Created with R2022b. Compatible with R2021b and later releases
I wrote a custom function that parses posts from a subreddit, and here is an example of how to use it, if you are interested.
The function gets data from Reddit RSS feed instead of API, so that we don't have to deal with OAuth.
First, let's get the posts from MATLAB subreddit, using "hot" sortby option. Other options include new, top, rising, etc. This returns a nested structure array.
s = getReddit(subreddit='matlab',sortby='hot',limit=100,max_requests=1);
Since default input values are set in the function, you can just call getReddit() without input arguments if the default is what you need.
Now let's extract text from fields of interest and organize them as columns in a table array T.
T = table;
T.Subreddit = arrayfun(@(x) string(x.data.subreddit),s);
T.Flair = arrayfun(@(x) x.data.link_flair_text, s, UniformOutput=false);
T.Flair(cellfun(@isempty,T.Flair)) = {''};
T.Flair = string(T.Flair);
T.Title = arrayfun(@(x) string(x.data.title), s);
T.Body = arrayfun(@(x) string(x.data.selftext), s);
T.Author = arrayfun(@(x) string(x.data.author), s);
T.Created_UTC = datetime(arrayfun(@(x) x.data.created_utc, s), "ConvertFrom","epochtime");
T.Permalink = arrayfun(@(x) string(x.data.permalink), s);
T.Ups = arrayfun(@(x) x.data.ups, s);
T = table2timetable(T,"RowTimes","Created_UTC");
isPinned = year(T.Created_UTC) < 2023;
T(isPinned,:) = [];
Summarize the number of tweets by day and visualize it.
% Compute group summary
dailyCount = groupsummary(T,"Created_UTC","day");
figure
bar(dailyCount.day_Created_UTC,dailyCount.GroupCount)
ylabel('Number of posts')
title('Daily posts')
Use lower case
T.Title = lower(T.Title);
T.Body = lower(T.Body);
Replace blank space char
T.Title = decodeHTMLEntities(T.Title);
T.Title = replace(T.Title,"​"," ");
T.Body = decodeHTMLEntities(T.Body);
T.Body = replace(T.Body,"​"," ");
Remove URLs
T.Body = eraseURLs(T.Body);
Remove code
T.Body = eraseBetween(T.Body,"`","`","Boundaries","inclusive");
T.Body = eraseBetween(T.Body," ",newline,"Boundaries","inclusive");
Remove tables
tblels = asManyOfPattern(alphanumericsPattern(1) | characterListPattern("[]\*:- "),1);
tbls = asManyOfPattern("|" + tblels) + "|" + optionalPattern(newline);
T.Body = replace(T.Body,tbls,'');
Remove some verbose text from Java
T.Body = eraseBetween(T.Body,'java.lang.',newline,'Boundaries','inclusive');
T.Body = eraseBetween(T.Body,'at com.mathworks.',newline,'Boundaries','inclusive');
T.Body = eraseBetween(T.Body,'at java.awt.',newline,'Boundaries','inclusive');
T.Body = eraseBetween(T.Body,'at java.security.',newline,'Boundaries','inclusive');
Combine the title and body text and turn it into tokenized documents and do some more clean-ups.

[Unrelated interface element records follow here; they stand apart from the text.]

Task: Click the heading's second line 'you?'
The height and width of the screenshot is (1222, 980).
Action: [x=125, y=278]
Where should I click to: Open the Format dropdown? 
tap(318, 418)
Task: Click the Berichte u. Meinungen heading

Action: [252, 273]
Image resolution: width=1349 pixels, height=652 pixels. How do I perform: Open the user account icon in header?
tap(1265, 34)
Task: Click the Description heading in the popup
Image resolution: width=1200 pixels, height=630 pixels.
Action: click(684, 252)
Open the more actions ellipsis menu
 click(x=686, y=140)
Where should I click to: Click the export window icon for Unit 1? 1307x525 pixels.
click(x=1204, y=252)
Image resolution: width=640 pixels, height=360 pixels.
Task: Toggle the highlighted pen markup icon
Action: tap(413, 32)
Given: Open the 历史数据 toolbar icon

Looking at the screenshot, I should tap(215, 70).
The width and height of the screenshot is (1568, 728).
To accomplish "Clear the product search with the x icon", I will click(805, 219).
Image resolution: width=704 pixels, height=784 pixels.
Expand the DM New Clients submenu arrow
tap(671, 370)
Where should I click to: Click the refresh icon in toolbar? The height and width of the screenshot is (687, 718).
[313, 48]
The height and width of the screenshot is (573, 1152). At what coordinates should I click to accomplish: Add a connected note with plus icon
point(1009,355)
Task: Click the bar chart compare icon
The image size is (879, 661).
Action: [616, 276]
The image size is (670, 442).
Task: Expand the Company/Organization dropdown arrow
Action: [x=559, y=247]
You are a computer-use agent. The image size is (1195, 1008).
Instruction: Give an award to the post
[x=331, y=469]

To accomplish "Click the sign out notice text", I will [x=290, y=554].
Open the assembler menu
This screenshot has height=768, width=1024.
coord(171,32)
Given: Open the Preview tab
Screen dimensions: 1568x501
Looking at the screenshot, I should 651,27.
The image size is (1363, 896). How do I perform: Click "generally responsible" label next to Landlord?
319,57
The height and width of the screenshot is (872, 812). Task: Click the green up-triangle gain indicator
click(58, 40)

docs = T.Title + ' ' + T.Body;
docs = tokenizedDocument(docs,'CustomTokens',{'c++','c#','notepad++'});
docs = removeStopWords(docs);
docs = replace(docs,digitsPattern,"");
docs = erasePunctuation(docs);
docs = removeWords(docs,"(:");
Use the tokenized documents to generate a bag of words model using bigrams.
bag = bagOfNgrams(docs,"NgramLengths",2);
figure
wordcloud(bag);
Copyright 2023 The MathWorks, Inc.